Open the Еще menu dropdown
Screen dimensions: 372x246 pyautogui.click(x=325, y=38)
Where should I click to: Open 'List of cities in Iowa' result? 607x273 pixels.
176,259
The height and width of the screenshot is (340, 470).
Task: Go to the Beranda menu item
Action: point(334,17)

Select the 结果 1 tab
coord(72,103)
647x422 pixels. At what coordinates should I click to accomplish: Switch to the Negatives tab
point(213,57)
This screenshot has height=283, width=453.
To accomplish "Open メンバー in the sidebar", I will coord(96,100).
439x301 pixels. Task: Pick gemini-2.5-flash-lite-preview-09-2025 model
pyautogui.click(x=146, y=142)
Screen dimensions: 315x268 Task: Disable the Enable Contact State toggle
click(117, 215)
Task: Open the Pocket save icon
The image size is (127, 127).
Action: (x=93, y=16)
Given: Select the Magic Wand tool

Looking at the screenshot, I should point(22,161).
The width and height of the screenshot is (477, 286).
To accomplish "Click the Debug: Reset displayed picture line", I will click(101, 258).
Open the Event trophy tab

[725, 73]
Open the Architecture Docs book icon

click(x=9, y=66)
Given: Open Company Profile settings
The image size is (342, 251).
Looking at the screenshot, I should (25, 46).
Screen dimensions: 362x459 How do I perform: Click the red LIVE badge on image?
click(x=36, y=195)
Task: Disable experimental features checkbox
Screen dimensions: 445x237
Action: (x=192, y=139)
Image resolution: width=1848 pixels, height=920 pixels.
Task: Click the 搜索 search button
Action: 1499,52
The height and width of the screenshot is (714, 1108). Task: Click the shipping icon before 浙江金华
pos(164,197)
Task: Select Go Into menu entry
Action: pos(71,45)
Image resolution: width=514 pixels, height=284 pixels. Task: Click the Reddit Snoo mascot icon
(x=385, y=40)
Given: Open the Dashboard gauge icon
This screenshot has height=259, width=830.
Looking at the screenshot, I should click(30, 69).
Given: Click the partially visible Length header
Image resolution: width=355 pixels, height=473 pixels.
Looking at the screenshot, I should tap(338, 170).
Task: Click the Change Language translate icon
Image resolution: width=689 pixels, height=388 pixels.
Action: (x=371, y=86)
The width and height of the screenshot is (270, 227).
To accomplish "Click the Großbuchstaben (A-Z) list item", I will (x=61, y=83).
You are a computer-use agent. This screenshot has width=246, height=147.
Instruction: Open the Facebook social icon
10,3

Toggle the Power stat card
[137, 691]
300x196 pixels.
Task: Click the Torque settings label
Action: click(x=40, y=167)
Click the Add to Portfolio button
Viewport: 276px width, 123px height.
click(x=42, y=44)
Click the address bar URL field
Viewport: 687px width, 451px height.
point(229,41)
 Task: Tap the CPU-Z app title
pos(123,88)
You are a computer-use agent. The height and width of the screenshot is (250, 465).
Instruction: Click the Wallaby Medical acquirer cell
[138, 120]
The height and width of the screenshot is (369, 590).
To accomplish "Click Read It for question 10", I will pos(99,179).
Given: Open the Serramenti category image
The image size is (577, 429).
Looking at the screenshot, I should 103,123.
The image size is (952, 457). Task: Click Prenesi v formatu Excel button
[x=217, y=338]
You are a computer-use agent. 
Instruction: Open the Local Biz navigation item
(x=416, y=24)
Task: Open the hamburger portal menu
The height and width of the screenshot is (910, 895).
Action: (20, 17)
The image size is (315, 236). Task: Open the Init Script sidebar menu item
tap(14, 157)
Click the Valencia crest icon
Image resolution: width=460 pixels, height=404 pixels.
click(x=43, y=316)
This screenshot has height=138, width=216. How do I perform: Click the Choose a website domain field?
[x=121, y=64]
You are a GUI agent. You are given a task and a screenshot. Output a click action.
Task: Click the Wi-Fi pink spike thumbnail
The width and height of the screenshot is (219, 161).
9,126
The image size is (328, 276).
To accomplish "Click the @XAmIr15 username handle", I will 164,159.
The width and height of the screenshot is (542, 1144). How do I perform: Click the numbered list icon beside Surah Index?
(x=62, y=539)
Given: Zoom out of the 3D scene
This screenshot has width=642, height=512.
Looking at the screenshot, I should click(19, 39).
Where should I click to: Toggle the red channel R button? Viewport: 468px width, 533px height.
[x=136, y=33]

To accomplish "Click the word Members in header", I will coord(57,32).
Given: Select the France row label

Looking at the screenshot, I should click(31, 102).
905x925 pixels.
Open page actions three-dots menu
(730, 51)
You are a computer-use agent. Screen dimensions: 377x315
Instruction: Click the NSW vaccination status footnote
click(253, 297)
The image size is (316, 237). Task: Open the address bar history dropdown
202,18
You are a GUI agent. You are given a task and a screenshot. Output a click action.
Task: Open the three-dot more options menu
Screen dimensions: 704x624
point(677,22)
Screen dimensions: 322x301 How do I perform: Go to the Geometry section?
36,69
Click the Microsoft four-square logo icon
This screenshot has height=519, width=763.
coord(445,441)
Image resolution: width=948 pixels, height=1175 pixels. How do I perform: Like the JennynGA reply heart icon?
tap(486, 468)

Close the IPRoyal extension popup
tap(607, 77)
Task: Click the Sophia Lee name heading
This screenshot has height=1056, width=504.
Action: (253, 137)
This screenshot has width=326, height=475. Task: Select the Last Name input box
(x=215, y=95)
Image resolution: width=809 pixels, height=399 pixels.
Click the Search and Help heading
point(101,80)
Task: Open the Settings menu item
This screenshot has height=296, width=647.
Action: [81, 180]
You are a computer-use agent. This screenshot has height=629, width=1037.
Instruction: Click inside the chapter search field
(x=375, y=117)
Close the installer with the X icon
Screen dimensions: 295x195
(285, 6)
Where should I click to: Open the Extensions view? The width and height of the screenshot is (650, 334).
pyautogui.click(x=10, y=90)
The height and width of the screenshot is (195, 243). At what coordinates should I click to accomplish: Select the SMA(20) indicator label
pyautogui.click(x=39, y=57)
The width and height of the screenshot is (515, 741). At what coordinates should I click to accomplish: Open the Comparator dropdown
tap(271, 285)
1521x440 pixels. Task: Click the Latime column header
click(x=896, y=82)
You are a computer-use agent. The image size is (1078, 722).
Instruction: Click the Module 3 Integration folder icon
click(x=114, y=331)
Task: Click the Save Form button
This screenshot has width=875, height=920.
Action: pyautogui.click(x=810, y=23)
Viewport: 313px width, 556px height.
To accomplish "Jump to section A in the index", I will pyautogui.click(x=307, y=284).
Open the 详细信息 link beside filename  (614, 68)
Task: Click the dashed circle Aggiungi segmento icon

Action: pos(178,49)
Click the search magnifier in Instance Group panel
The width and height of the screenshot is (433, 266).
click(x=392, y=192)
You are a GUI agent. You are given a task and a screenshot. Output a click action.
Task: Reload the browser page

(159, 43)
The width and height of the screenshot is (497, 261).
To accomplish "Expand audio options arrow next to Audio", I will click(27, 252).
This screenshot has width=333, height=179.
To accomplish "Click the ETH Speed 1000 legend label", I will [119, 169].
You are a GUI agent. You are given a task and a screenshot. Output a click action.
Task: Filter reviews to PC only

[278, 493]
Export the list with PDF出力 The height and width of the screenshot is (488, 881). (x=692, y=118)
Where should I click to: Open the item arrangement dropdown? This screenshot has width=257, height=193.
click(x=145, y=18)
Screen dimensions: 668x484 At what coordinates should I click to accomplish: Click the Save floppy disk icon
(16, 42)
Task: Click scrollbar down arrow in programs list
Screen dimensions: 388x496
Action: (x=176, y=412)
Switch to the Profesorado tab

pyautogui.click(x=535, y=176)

- [Exercise]
Copy out each line of the records where the string "arrow" appears.

- [Expected answer]
To accomplish "Expand audio options arrow next to Audio", I will click(27, 252).
Task: Click scrollbar down arrow in programs list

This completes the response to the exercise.